TRIBUNNEWS.COM – Hamas membuka kemungkinan gencatan senjata dengan Israel di Gaza dan siap menerima perjanjian gencatan senjata, yang sejalan dengan usulan Presiden Amerika Serikat, Joe Biden.
Pemimpin politik Hamas, Ismail Haniyeh, menyatakan kelompok militan Palestina siap menandatangani perjanjian gencatan senjata dengan Israel sesuai dengan kompromi yang diusung Presiden AS Joe Biden.
Dalam pidatonya di televisi memperingati hari raya Idul Adha pada Minggu, 17 Juni 2024, Ismail Haniyeh mengatakan Hamas menginginkan kesepakatan untuk mengakhiri pertempuran di Gaza dan mengarah pada pertukaran sandera dengan warga Palestina yang ditahan di penjara Israel.
Kesepakatan semacam itu mengharuskan seluruh pasukan Israel untuk mundur dari wilayah kantong Palestina.
“Hamas dan kelompok-kelompok [Palestina] siap untuk mencapai kesepakatan komprehensif yang mencakup gencatan senjata, penarikan diri dari wilayah tersebut, rekonstruksi wilayah yang hancur dan perjanjian pertukaran yang komprehensif,” kata Ismail Haniyeh.
Dia menambahkan bahwa Hamas dapat menunjukkan “keseriusan dan fleksibilitas yang besar” untuk mencapai kesepakatan yang akan menghentikan pertumpahan darah di Gaza.
“Respons Hamas konsisten dengan prinsip gencatan senjata yang digariskan oleh Joe Biden, yang mengumumkan proposal tiga fase akhir bulan lalu, dan resolusi Amerika Serikat.
Para pejabat Israel mengatakan Hamas menuntut revisi yang tidak dapat diterima terhadap tawaran gencatan senjata.
Seorang pemimpin senior Hamas mengatakan kepada Reuters bahwa perubahan yang diminta oleh kelompok tersebut “tidak signifikan”.
Namun Israel juga mengatakan rencana yang didukung AS harus diubah.
Perdana Menteri Benjamin Netanyahu mengatakan penghentian operasi tempur hanya bersifat sementara sampai Israel mencapai “kemenangan mutlak,” termasuk penghancuran Hamas sebagai otoritas pemerintah dan ancaman keamanan.
Ia mengatakan, dalam mengumumkan proposal tersebut, Joe Biden mengabaikan fakta bahwa Israel hanya setuju untuk membahas penghentian perang pada tahap kedua, bukan menghentikan pertempuran secara permanen.
Israel membunuh warga Palestina di Gaza
Di Gaza, Negara Israel terus melakukan serangan terhadap kamp pengungsi Palestina.

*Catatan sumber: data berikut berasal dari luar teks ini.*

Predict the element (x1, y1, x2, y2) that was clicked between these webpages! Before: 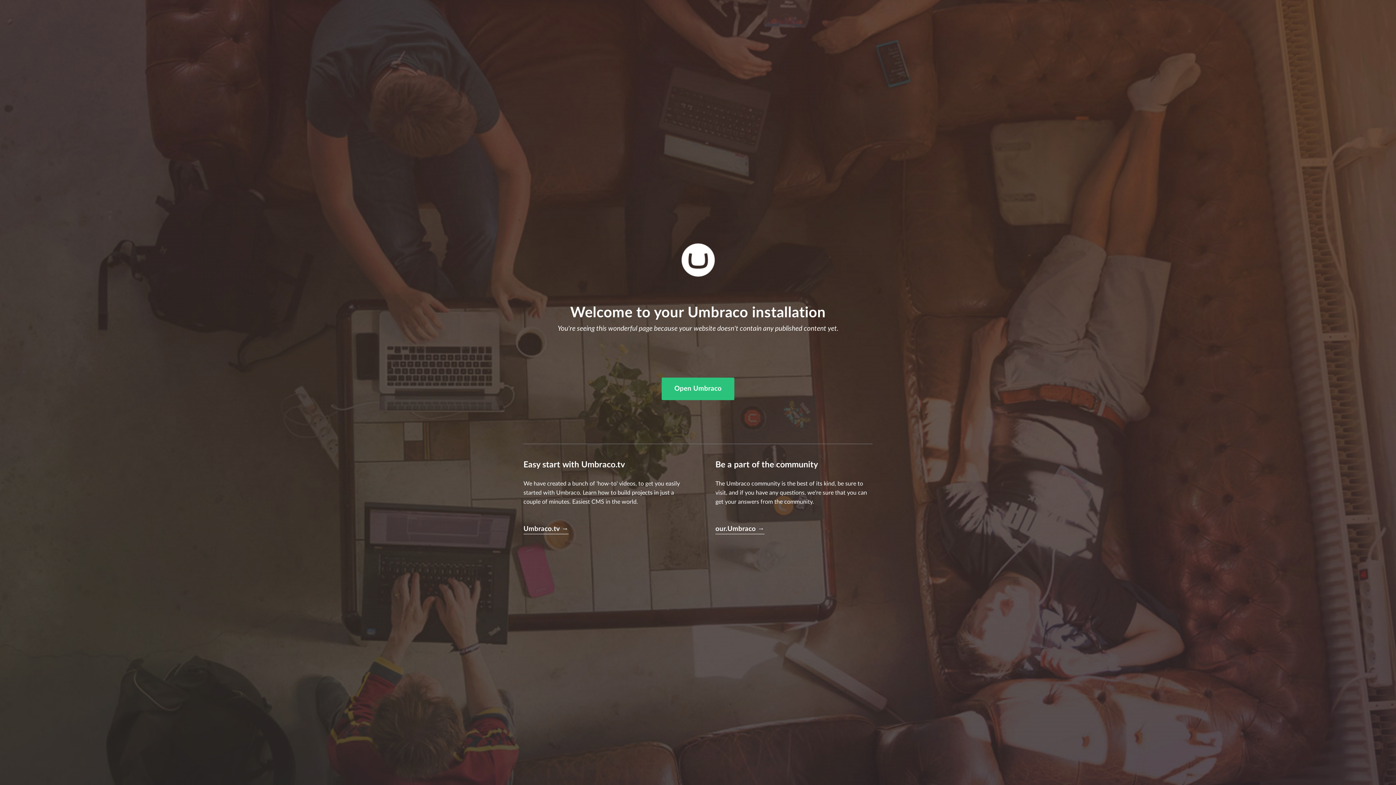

Lima anak lainnya termasuk di antara puluhan warga Palestina yang tewas dalam serangan Israel di Gaza tengah dan selatan dalam 24 jam terakhir.
Militer Israel memperingatkan bahwa serangan Hizbullah di perbatasan terhadap Israel dapat memicu ledakan yang lebih luas dengan “konsekuensi yang menghancurkan bagi Lebanon dan seluruh kawasan.” Warga Palestina membawa jenazah korban serangan udara Israel sebelum pemakaman di Rumah Sakit Martir al-Aqsa di Deir al-Balah, Jalur Gaza tengah, 2 Juni 2024.
PBB menyambut baik langkah tentara Israel untuk “menghentikan” pertempuran di dekat jalur utama menuju Gaza selatan selama 11 jam setiap hari untuk pengiriman bantuan.
Namun PBB juga mendesak dilakukannya “langkah-langkah nyata” untuk mengatasi respons kemanusiaan yang goyah.
Sebelumnya, seorang tentara Israel tewas dalam ledakan di sebuah gedung di Gaza selatan, sehari setelah 10 orang lainnya tewas dalam serangan tersebut.
Hingga saat ini, 37.337 orang tewas dan 85.299 orang terluka sejak perang Israel melawan Hamas di Gaza pada 7 Oktober 2024.
Korban tewas di Israel akibat serangan Hamas mencapai 1.139 orang dengan puluhan orang masih disandera di Gaza.
Konflik dimulai ketika Hamas melancarkan serangan mendadak terhadap desa-desa di Israel selatan, menewaskan lebih dari 1.100 orang dan menyandera ratusan orang saat kembali ke Jalur Gaza.